Goal of the exercise:
Below is a listing. Return the lines from the one that contains "Open the Filter timesheet categories dropdown" to the one that contains "You are a computer-use", both ends included, verbatim and with no pictures.

Data supplied:
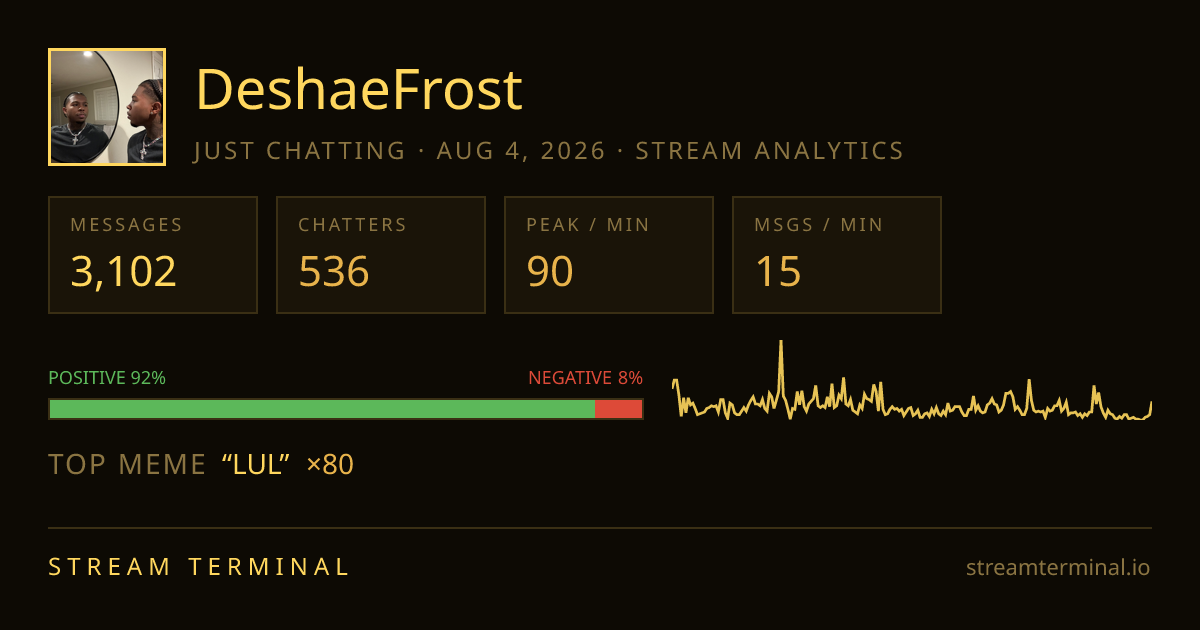Viewport: 1200px width, 630px height.
Task: Click the DeshaeFrost profile avatar thumbnail
Action: [107, 107]
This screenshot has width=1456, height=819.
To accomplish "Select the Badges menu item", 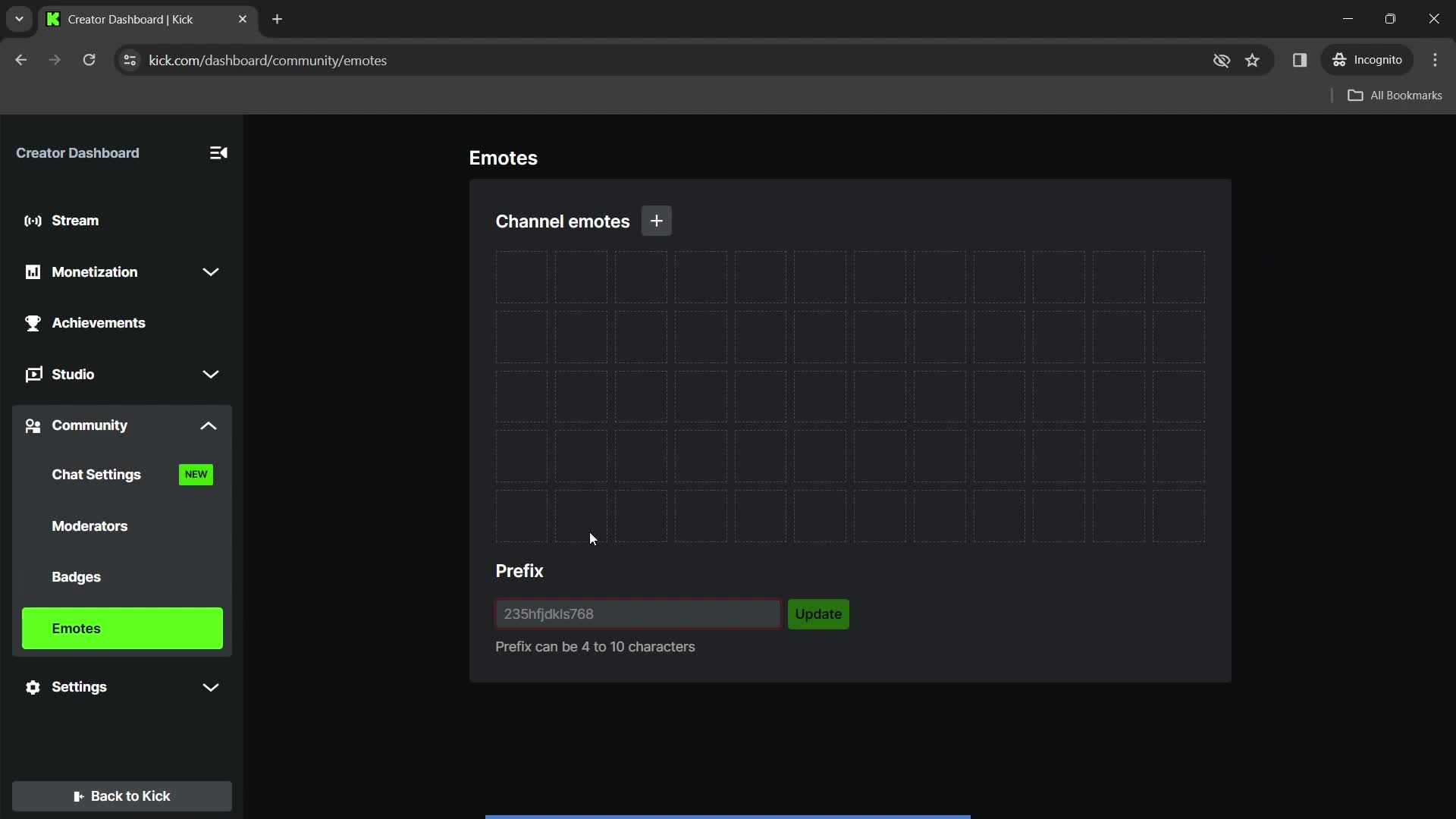I will pyautogui.click(x=76, y=577).
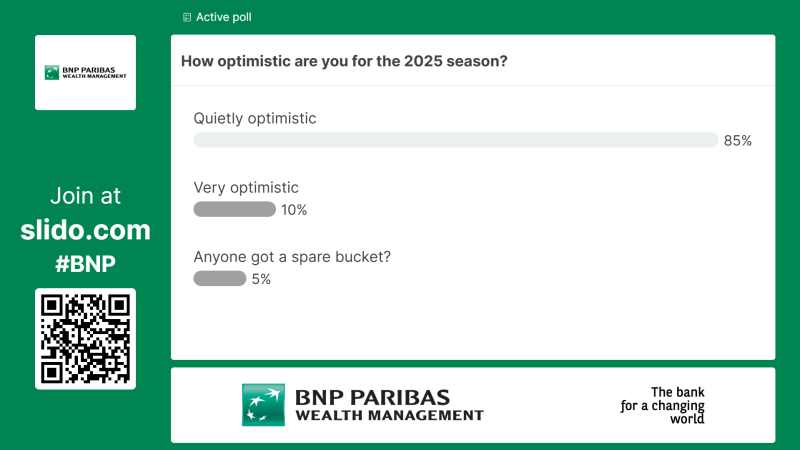The image size is (800, 450).
Task: Select the #BNP event code
Action: pos(85,264)
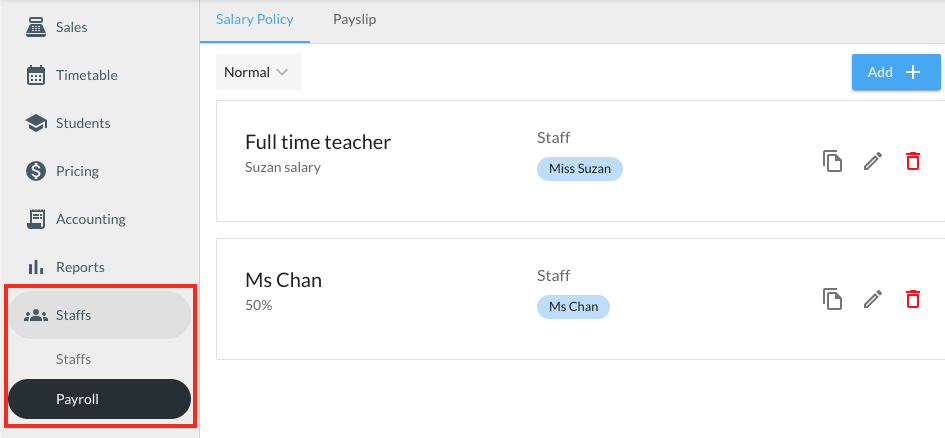The height and width of the screenshot is (438, 945).
Task: Open the Payroll sidebar item
Action: click(x=98, y=399)
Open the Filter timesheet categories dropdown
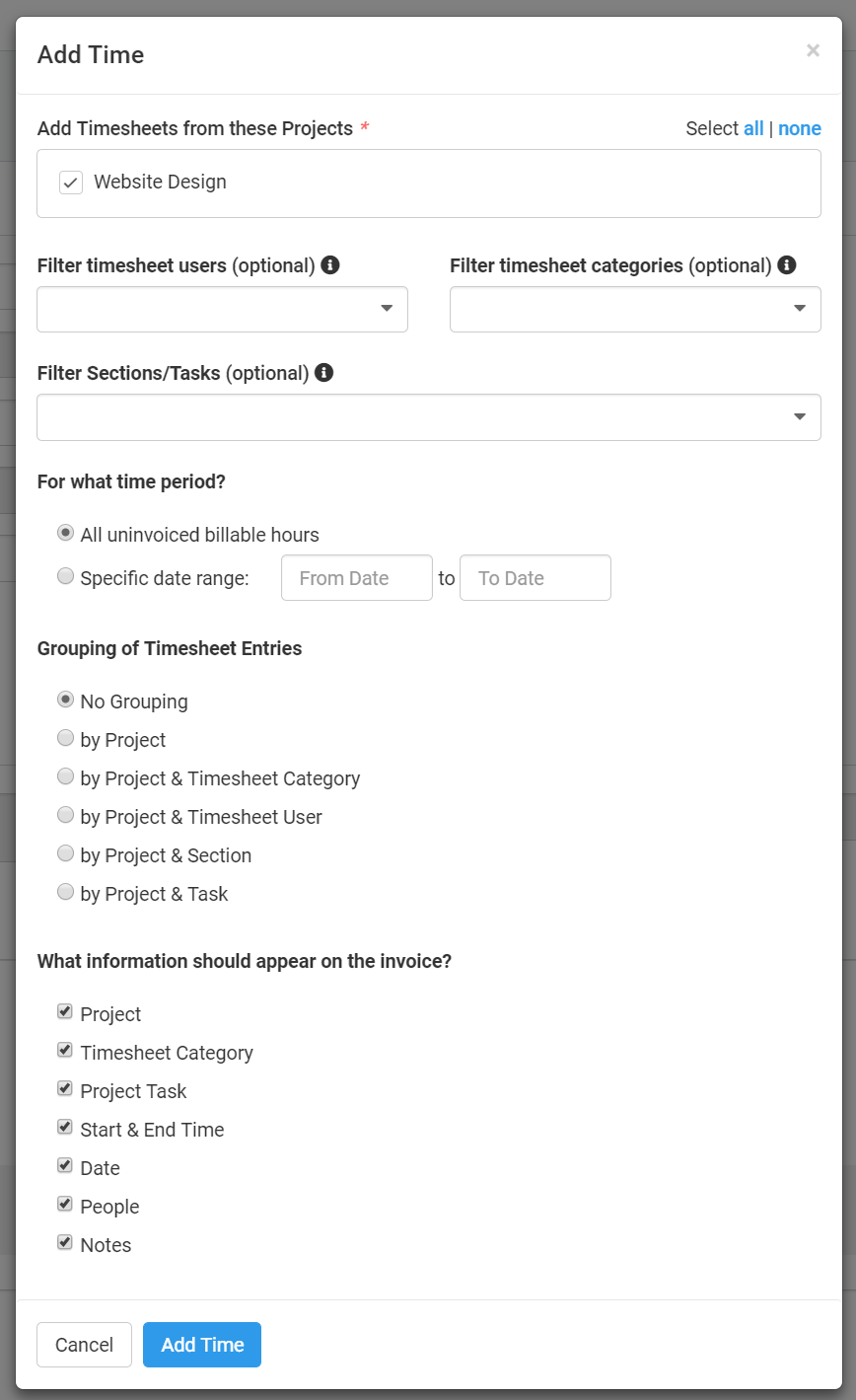 635,309
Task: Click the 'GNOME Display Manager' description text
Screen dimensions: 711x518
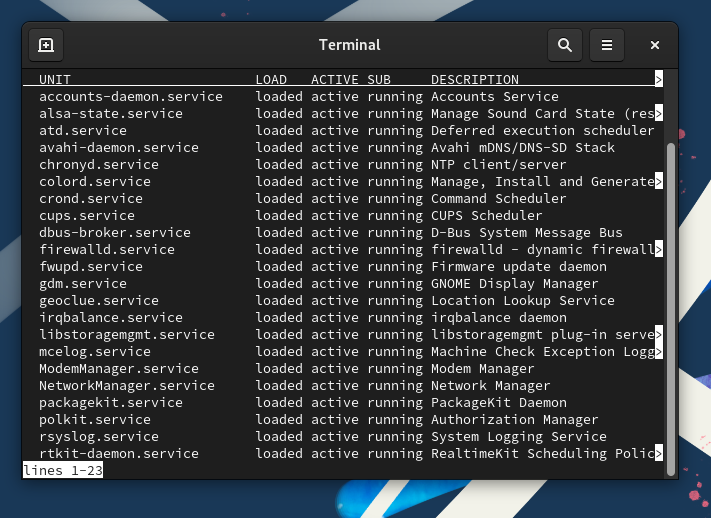Action: 514,284
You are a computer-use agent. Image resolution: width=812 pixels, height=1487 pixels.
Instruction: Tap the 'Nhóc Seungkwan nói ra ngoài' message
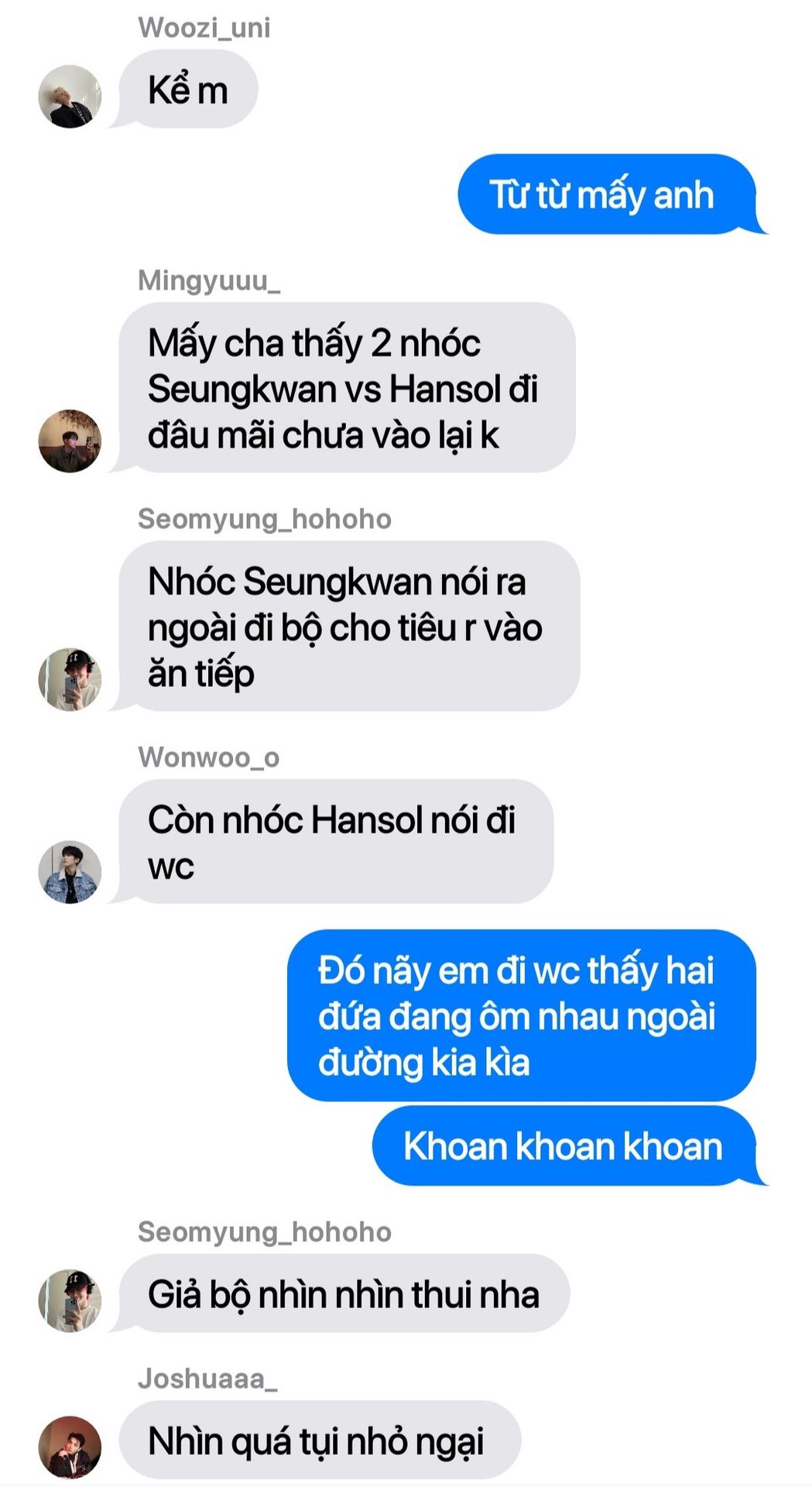[348, 626]
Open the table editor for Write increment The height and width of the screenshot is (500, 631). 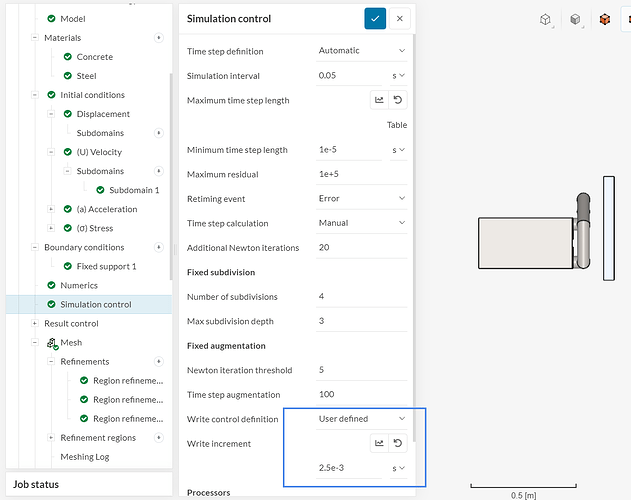tap(379, 443)

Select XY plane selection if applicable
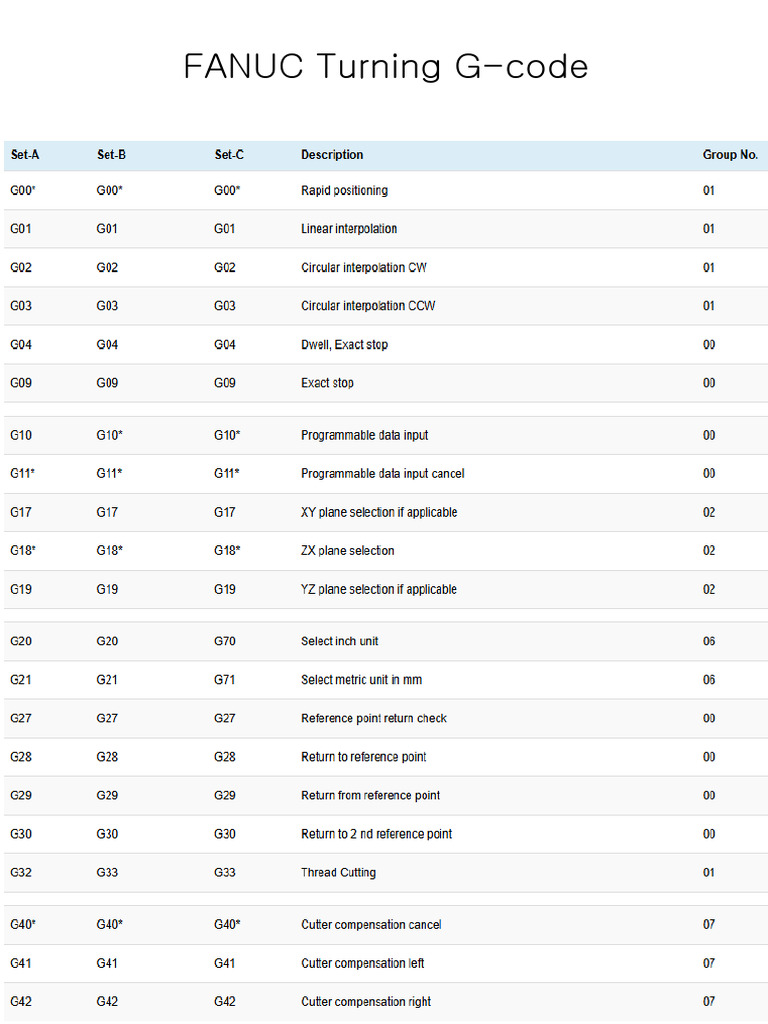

Completed task:
Open the Filter timesheet categories dropdown
 635,309
Task: Click the 'GNOME Display Manager' description text
Screen dimensions: 711x518
Action: 514,284
You are a computer-use agent. Image resolution: width=812 pixels, height=1487 pixels.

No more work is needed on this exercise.